An international team of scientists led by Dr Jonathan Nichols of the University of Leicester has discovered that Saturn’s aurora, an ethereal ultraviolet glow which illuminates Saturn’s upper atmosphere near the poles, pulses roughly once per Saturnian day.

The length of a Saturnian day has been under much discussion since it was discovered that the traditional ‘clock’ used to measure the rotation period of Saturn, a gas giant planet with no solid surface for reference, apparently does not keep good time.

Saturn, like all magnetised planets, emits radio waves into space from the polar regions. These radio emissions pulse with a period near to 11 h, and the timing of the pulses was originally, during the Voyager era, thought to represent the rotation of the planet.
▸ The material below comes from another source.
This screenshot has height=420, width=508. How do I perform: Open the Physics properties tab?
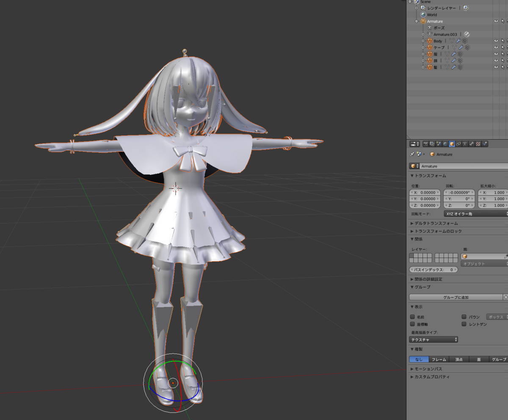coord(485,144)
However, over the years the period of the pulsing of the radio emissions has varied, and since the rotation of a planet cannot be easily sped up or slowed down, the hunt for the source of the varying radio period has become one of the most perplexing puzzles in planetary science.

Now, in a paper to be published in Geophysical Research Letters (August 6), Nichols et al. use images from the NASA/ESA Hubble Space Telescope of Saturn’s auroras obtained between 2005-2009 to show that, not only do the radio emissions pulse, but the auroras beat in tandem with the radio.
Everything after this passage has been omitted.